Philippe Claudel sort son nouveau roman, Inhumaines, chez Stock. Un livre surprenant, déstabilisant, à la fois drôle et glaçant. L'auteur part de notre monde tel qu'il tourne, plutôt mal que bien, de situations réelles, donc, et il pousse le curseur pour en faire 25 histoires outrancières, absurdes, grotesques et pourtant si plausibles. "C'est un livre inconvenant, politiquement incorrect parce que j'en ai assez de ces langues sirupeuses et anesthésiantes qui ne cessent de nous paralyser. Je crois qu'il faut parfois dire les choses", explique l'écrivain.
Pour illustrer la société à deux vitesses dans son roman, Philippe Claudel imagine des parcs à pauvres où les plus aisés viennent en excursion les observer comme des animaux avec interdiction de leur jeter de la nourriture. Le mariage pour tous, poussé lui aussi à l'extrême, donne lieu au récit cocasse d'une noce entre un homme et une ourse. Le rire se fait plus grinçant, quand un galeriste transforme en œuvres d'art vendues une fortune les cadavres congelés des SDF morts dans la rue. "Là aussi, c'est exagéré, mais on en est au point à considérer ces pauvres gens dans la rue, comme des mobiliers urbains. Il y a une sorte d'accoutumance à l'horreur", explique Philippe Claudel.

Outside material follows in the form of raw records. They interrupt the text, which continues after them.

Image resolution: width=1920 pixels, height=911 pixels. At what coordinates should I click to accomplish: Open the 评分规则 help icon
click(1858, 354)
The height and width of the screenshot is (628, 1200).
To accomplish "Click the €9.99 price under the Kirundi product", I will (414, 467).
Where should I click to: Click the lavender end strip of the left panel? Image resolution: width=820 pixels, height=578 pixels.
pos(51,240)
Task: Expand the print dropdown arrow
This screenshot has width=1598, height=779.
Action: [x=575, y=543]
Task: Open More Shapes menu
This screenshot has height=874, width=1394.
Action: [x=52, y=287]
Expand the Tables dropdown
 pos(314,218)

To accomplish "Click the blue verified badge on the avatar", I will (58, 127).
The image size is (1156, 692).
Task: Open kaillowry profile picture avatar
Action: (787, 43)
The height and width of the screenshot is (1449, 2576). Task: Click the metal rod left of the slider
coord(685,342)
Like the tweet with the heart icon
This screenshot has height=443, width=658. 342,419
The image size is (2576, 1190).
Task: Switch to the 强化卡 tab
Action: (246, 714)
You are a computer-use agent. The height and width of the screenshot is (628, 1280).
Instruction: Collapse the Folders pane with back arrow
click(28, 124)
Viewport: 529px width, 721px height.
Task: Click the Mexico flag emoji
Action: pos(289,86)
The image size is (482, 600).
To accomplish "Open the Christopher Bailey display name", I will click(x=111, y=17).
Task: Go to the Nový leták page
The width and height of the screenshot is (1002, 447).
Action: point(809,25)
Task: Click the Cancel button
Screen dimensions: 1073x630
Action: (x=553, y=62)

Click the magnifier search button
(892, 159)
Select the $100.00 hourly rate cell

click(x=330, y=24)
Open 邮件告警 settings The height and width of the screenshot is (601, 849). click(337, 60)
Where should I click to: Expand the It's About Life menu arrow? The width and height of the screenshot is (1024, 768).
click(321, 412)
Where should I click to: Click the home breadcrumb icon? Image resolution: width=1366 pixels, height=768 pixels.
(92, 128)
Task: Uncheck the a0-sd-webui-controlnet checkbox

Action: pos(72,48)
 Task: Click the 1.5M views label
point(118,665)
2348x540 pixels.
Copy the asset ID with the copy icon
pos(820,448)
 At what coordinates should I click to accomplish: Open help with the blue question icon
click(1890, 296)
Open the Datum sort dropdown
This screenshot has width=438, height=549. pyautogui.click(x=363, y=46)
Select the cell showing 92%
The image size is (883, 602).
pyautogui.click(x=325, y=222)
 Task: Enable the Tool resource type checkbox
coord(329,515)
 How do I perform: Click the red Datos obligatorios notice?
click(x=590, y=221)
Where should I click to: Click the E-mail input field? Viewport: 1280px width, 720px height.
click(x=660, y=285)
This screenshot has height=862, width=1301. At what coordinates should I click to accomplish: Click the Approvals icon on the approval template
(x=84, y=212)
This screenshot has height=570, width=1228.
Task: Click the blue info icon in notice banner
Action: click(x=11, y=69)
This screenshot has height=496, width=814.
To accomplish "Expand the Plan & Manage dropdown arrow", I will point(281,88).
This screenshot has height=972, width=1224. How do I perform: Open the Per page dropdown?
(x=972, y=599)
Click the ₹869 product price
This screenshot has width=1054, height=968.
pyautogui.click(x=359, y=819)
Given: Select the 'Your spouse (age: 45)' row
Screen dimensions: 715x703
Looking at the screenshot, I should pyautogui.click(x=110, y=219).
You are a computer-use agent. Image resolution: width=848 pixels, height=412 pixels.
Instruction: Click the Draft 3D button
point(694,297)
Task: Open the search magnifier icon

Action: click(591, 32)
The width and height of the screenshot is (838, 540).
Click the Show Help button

Le rire côtoie souvent le malaise dans le livre de Philippe Claudel pour que le lecteur prenne bien conscience que notre humanité file un mauvais coton. Le sexe, omniprésent, y est réduit à un bien de consommation, un grand marché où un homme met en vente sa femme sur internet, où un autre offre 3 esclaves sexuels à son épouse pour Noël. Le sexe, nouvel opium du peuple. "On pourrait dire que le sexe occupe tellement de places dans nos vies, qu'il devient un moyen pour s'empêcher de réfléchir et de penser. C'est un sexe sans amour dans le livre, on est plus dans une sorte d'expérimentation des peaux et des corps", poursuit Philippe Claudel.
"Je suis sans limites car, justement, je pense que ce monde nous en impose trop.
Philippe Claudel
Jouant des provocations potaches de Hara-Kiri et des anticipations cauchemardesques de George Orwell, Philippe Claudel ne s'interdit rien dans Inhumaines. "Je suis sans limites car, justement, je pense que ce monde nous en impose trop. J'ai l'impression qu'on ne peut plus rire de tout. La preuve, certains humoristes doivent ensuite s'excuser après certains sketchs. Je ne me suis pas du tout censuré", conclut-il.
Philippe Claudel en totale liberté nous met en garde contre les monstres que nous sommes en train de devenir. Un sommet d'humour noir... Ça passe ou ça casse, mais ça ne laisse pas indifférent. Inhumaines est publié chez Stock.